ROMA – Sulle vetrine delle agenzie di viaggio, in questo periodo dell’anno, fioccano le offerte per le prossime vacanze natalizie. Montagne imbiancate per un Natale sulla neve o affascinanti mete esotiche. Per chi se lo può permettere anche in tempi di crisi, c’è l’imbarazzo della scelta. Quest’anno poi il Kenia, Malindi e dintorni, sono a prezzi stracciati. Peccato che si sia un motivo, e quel motivo si chiami guerra. Una guerra semisconosciuta che i media non pubblicizzano e che ha come protagonisti Kenia e Somalia, con la partecipazione di Stati Uniti, Francia e Gran Bretagna. E guerra che vede, nei turisti occidentali, se non il motivo principe del conflitto, almeno il casus belli. Per questo Natale quindi, se proprio non potete rinunciare al Kenia, meglio lasciar perdere le acque cristalline e puntare sul safari all’interno.

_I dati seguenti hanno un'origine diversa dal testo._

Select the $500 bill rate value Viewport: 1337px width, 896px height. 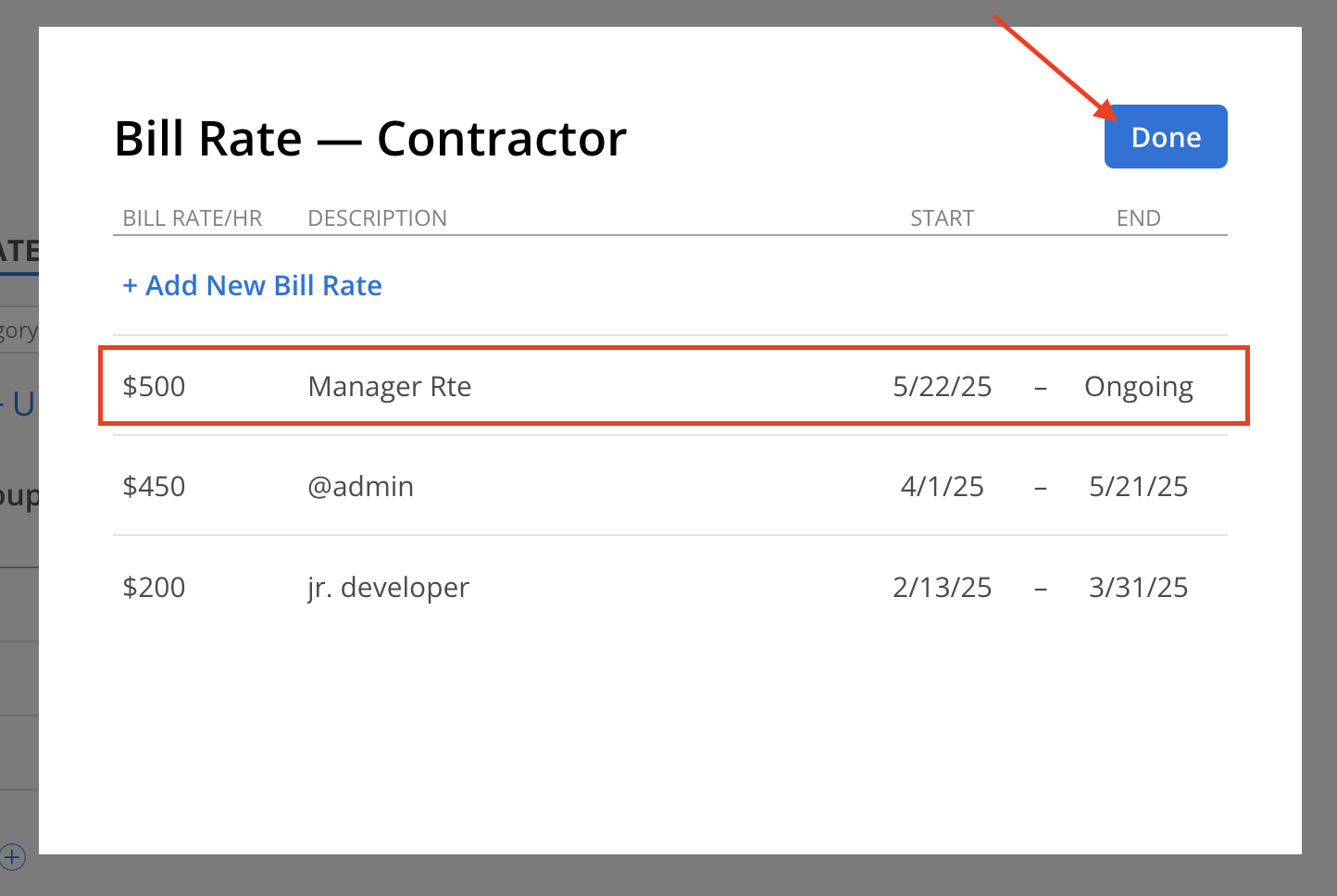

Il 16 settembre scorso, in uno dei resort più lussuosi dell’arcipelago di Lamu, frequentato solitamente da Sting e Lady Gaga, un turista inglese è stato ucciso dagli shabab somali e sua moglie sequestrata. Un paio di settimane dopo ad essere rapita è stata una donna francese paraplegica, morta una settimana dopo. Poi è stata la volta di due spagnole di Medici senza Frontiere in un campo profughi somalo in territorio keniota. Ultimi episodi, ultime manifestazioni di un problema più antico che nasce lungo il confine di due Stati molto diversi tra loro: Kenia e Somalia. Il primo ricco (almeno su scala africana) e democratico, e il secondo imprigionato tra una guerra civile infinita e carestie. Due realtà inevitabilmente in attrito, con le bande di miliziani integralisti somali che, seguendo l’esempio dei loro connazionali pirati, hanno pensato di arricchirsi puntando sui rapimenti. E oggetto delle loro attenzioni sono quindi diventati i lussuosi resort e le ricche ville che punteggiano la costa nord del Kenia, proprio a ridosso col confine somalo. Risultato fuga e cancellazioni di massa da parte dei turisti occidentali, giustamente, spaventati, e conseguente reazione da parte di Nairobi che ha, nel turismo, una delle sue maggiori fonti di denaro.
I kenioti hanno quindi deciso, con l’appoggio di Stati Uniti, Francia e Gran Bretagna, di bombardare le basi, i villaggi in territorio somalo dove si nascondo i responsabili degli attacchi e di varcare il confine col loro vicino con i blindati. Contemporaneamente hanno anche dato il via all’arresto di molti somali “sospetti” in territori keniota. Questo perché il nascente conflitto è inevitabilmente cavalcato dall’integralismo islamico che anima molte della fazioni in guerra in Somalia, e quindi anche le milizie che hanno sconfinato in Kenia. Con il rischio, non ipotetico ma già reale, di ritorsioni di tipo terroristico. Contro gli occidentali ma contro gli stessi kenioti. Attentati si sono già registrati infatti contro una discoteca, un terminal di autobus e contro diverse auto nel nord del Kenia, causando una quindicina di morti e una cinquantina di feriti.